En politique, comme en négociation syndicale, il est une méthode bien connue pour « faire passer la pilule » ; il suffit d’annoncer avec détermination le passage de trois pilules puis, après négociations tractations et rétractations, se limiter à une seule pilule.
C’est un peu la même chose avec l’augmentation de la mutuelle pour 2020. À l’heure où l’inflation comme les augmentations de salaires flirtent avec le 1% seulement, les partenaires sociaux sont amenés à considérer comme « raisonnable » une hausse de 7,2 % de la part salariale de la cotisation à la mutuelle en 2020. Raisonnable cette augmentation de 7,2 % car, comme nous vous l’annoncions dans notre précédent article, elle aurait pu être de 24 %.
En effet, nous expliquions pourquoi il fallait s’attendre à un pourcentage élevé d’augmentation de la part salariale de la cotisation à la mutuelle au 1er janvier de cette année : notre prestataire Harmonie proposait d’appliquer la clause de stabilité (1) prévue au contrat qui entrainerait une hausse de cotisation de 6,61 %. La Direction était également favorable à une hausse significative en 2020. En l’absence d’une participation supplémentaire de l’IRSN et en préservant la provision pour égalisation (2) qui n’a pas pour objet d’amortir les hausses structurelles, l’augmentation pour le salarié aurait dû être effectivement de 24 %.
Que s’est-il donc passé ?
Tout d’abord, comme le préconisait la CFE-CGC, les partenaires sociaux se sont finalement accordés (avenant n°4 joint à l’accord relatif au régime de prévoyance santé) sur une augmentation inférieure aux 6,61 % applicables. La CFE-CGC proposait une augmentation, suivant le taux directeur (3) de 3,1 % d’Harmonie.

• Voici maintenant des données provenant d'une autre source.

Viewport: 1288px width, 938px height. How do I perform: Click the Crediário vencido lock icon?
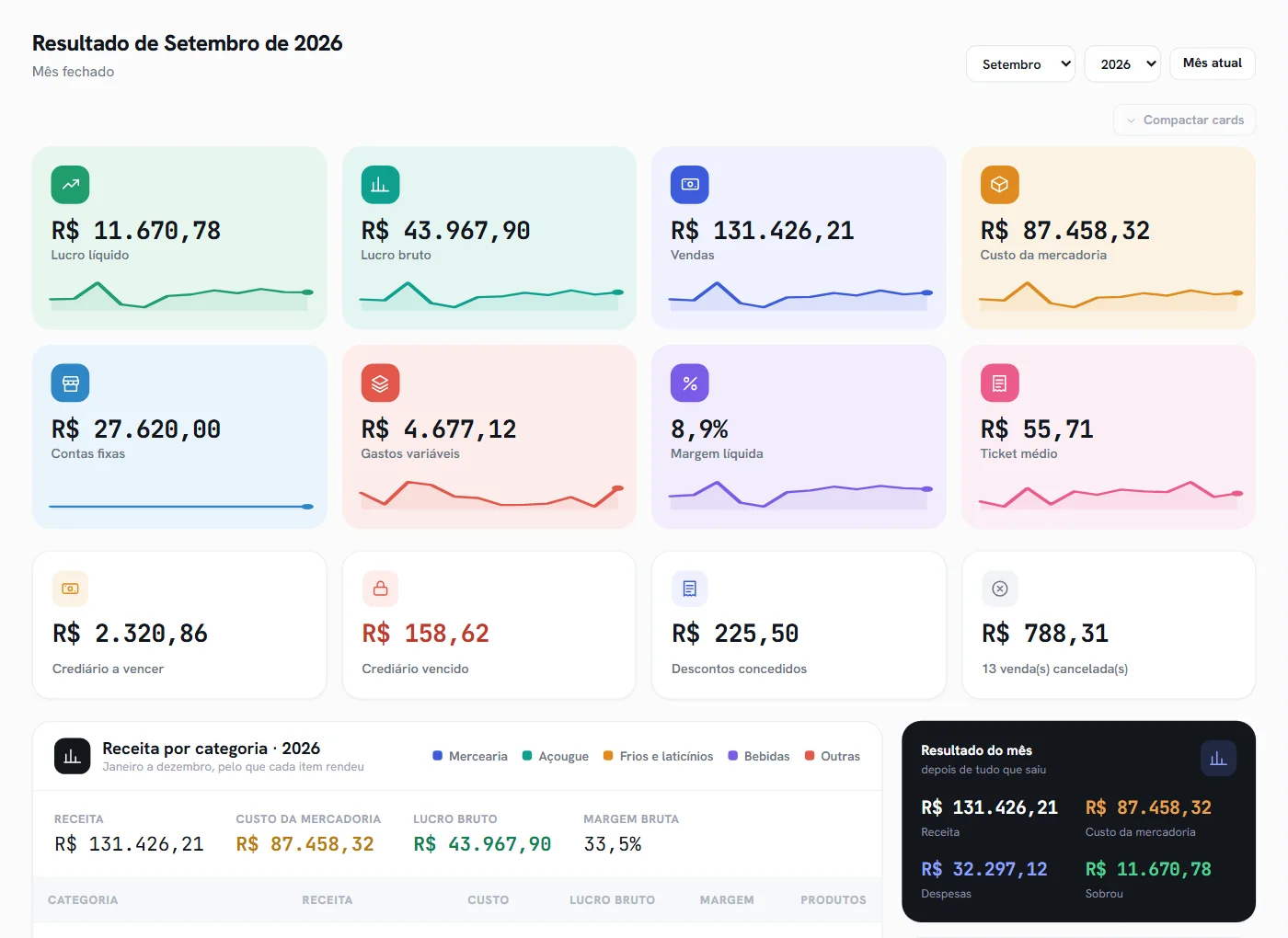380,589
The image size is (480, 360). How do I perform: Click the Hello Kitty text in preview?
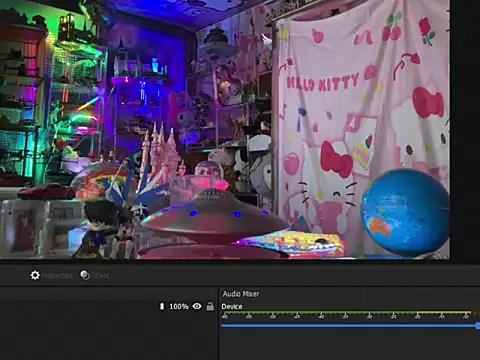coord(323,83)
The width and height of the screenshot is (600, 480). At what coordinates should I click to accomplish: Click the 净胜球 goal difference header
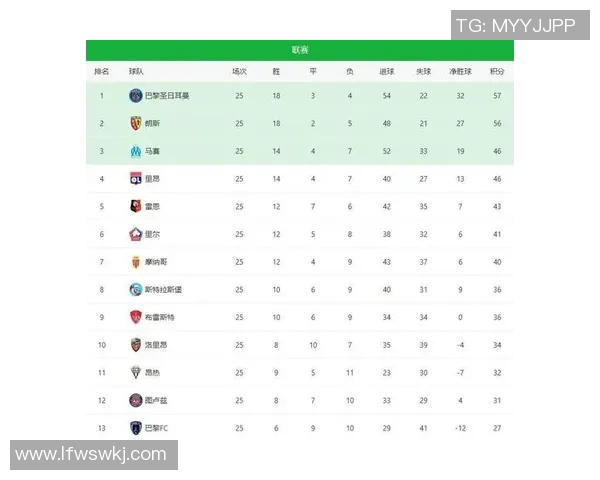point(460,72)

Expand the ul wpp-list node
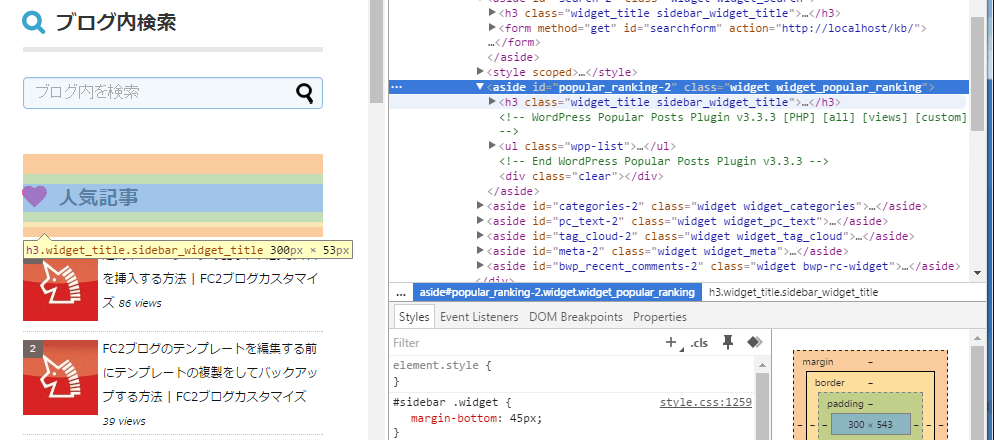click(x=492, y=146)
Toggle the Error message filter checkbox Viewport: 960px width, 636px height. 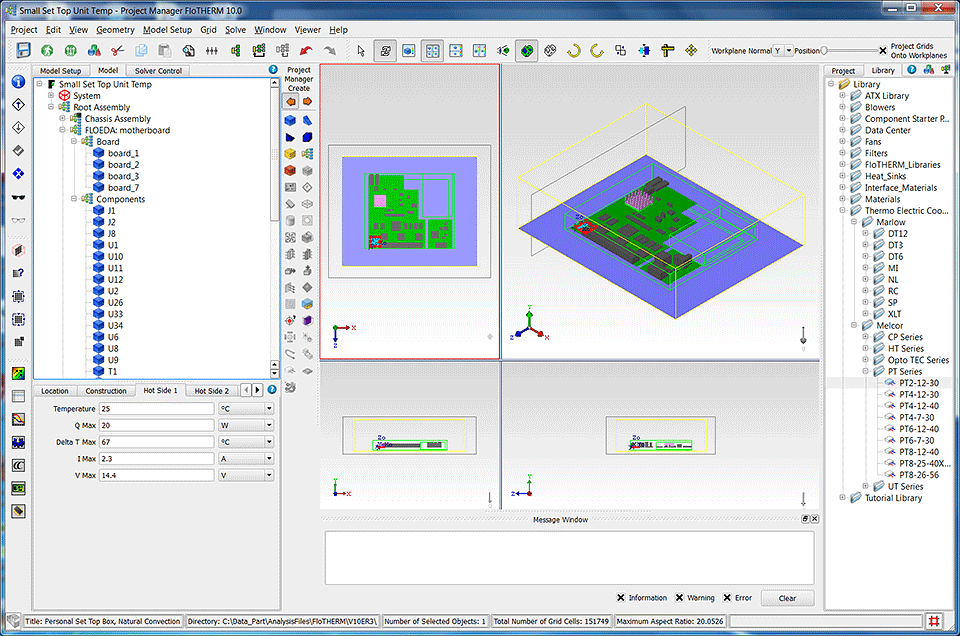727,598
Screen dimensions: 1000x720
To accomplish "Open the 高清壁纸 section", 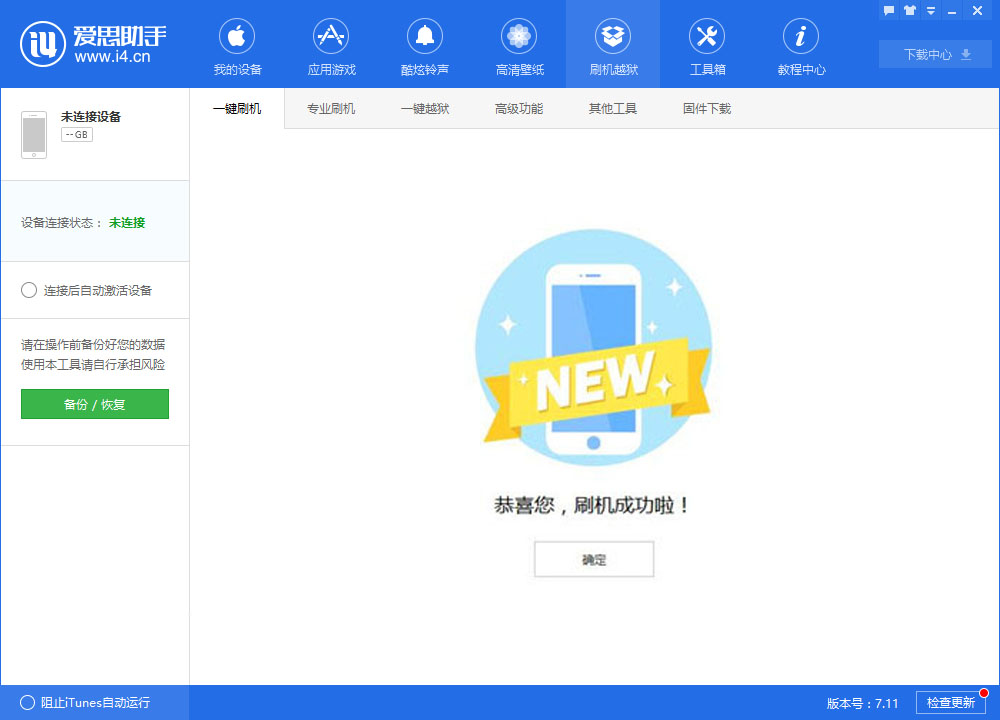I will pos(519,45).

L’augmentation finalement retenue est de 4,6 % soit 4 € au total par salarié et par mois.
Ensuite, comme le préconisait la CFE-CGC pour contenir la hausse de la part salariale de la cotisation à la mutuelle et diminuer la provision pour égalisation dont le montant parait excessif et pourrait attiser des convoitises, les partenaires sociaux ont prévu un prélèvement estimé à 135 k€ sur cette provision pour égalisation.

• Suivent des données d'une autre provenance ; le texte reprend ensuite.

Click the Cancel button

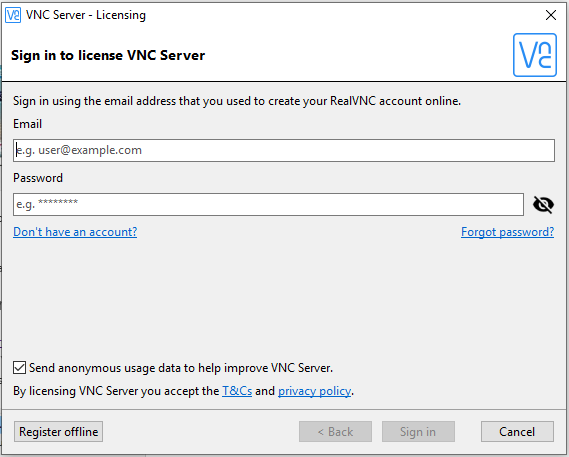coord(517,432)
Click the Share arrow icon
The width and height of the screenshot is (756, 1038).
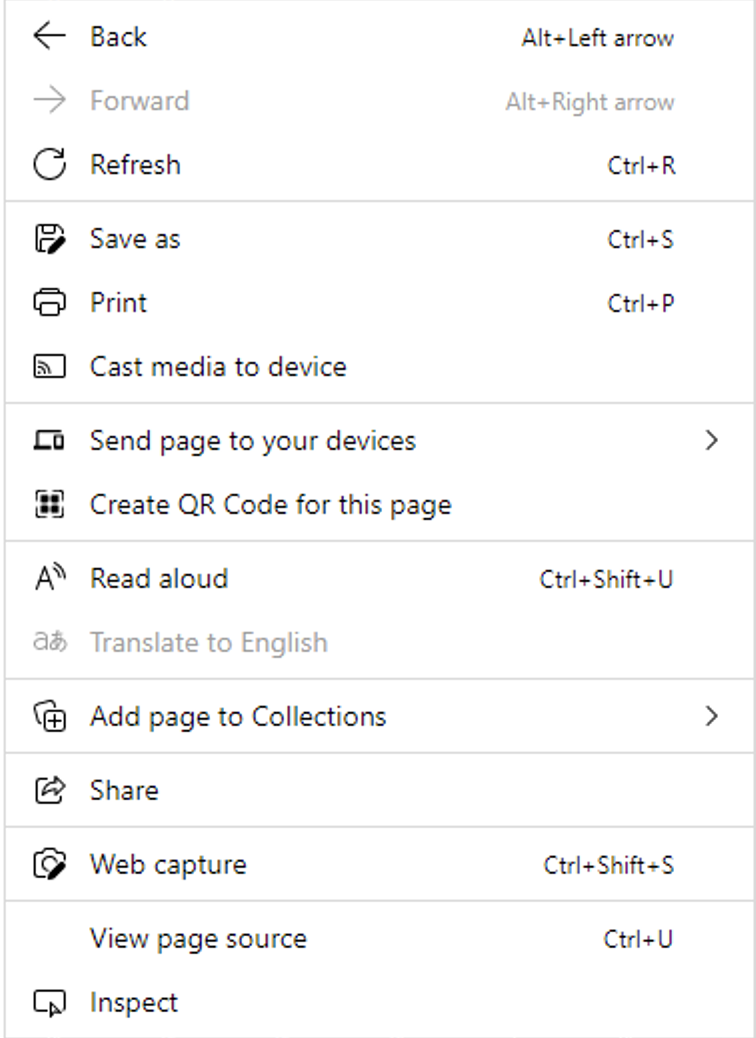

Enfin, la bonne nouvelle est que la part IRSN de la cotisation mensuelle à la mutuelle a pu être augmentée ; elle passe de 64,59 € à 67,09 €, soit une augmentation de 2,5 € rapportée à chaque salarié et par mois. Cette augmentation peut paraitre miraculeuse étant donné que la contribution IRSN est fixée par ailleurs à 1,65 % de la masse salariale et que cette masse salariale évolue peu.
En réalité, cette augmentation a pu s’appliquer par la réduction d’un appel complémentaire, disposition « technique » que nous vous présenterons dans un prochain article.

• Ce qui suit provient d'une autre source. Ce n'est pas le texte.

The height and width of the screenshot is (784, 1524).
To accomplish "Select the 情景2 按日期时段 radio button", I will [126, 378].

Dans ces conditions, la part payée par le salarié passe de 20,83 € à 22,33 € (+1,5 €), soit 7,2 % d’augmentation « seulement ».
Notes :
(1) Clause de stabilité : clause du contrat entre l’IRSN et Harmonie qui fixe en principe le pourcentage d’augmentation de la cotisation lorsque l’application du taux directeur (3) ne permettrait plus de maintenir l’équilibre des comptes, c’est-à–dire de maintenir le rapport P/C entre Prestations versées et Cotisations nettes reçues proche de P/C = 1.
(2) Provision pour égalisation : fonds de réserve qui permet d’équilibrer d’une année sur l’autre les comptes annuels entre les cotisations reçues au cours de l’exercice, nettes de frais de gestion et les prestations effectivement versées. En principe, cette provision ne sert qu’à compenser les incertitudes sur l’estimation, réalisée l’année précédente, des cotisations, prestations et frais de gestion de l’exercice en cours et doit rester modeste au regard du montant annuel des cotisations.
(3) Taux directeur d’Harmonie pour l’année n : pourcentage d’augmentation moyenne entre l’année n-1 et l’année n des dépenses de santé, estimé par Harmonie et applicable à l’ensemble des bénéficiaires d’Harmonie. La Mutuelle intervient en complément de l’Assurance Maladie, Il s’agit donc de l’inflation estimée dans ce secteur complémentaire, prenant en compte également les éventuels nouveaux désengagements de la sécurité sociale, transferts de charge, autres taxes ou obligations légales de solidarité, ou tout autre évolution structurelle. En principe lorsque l’année écoulée n-1, P/C = 1, l’application du taux directeur doit permettre d’obtenir l’équilibre des compte, P/C = 1 l’année n en cours.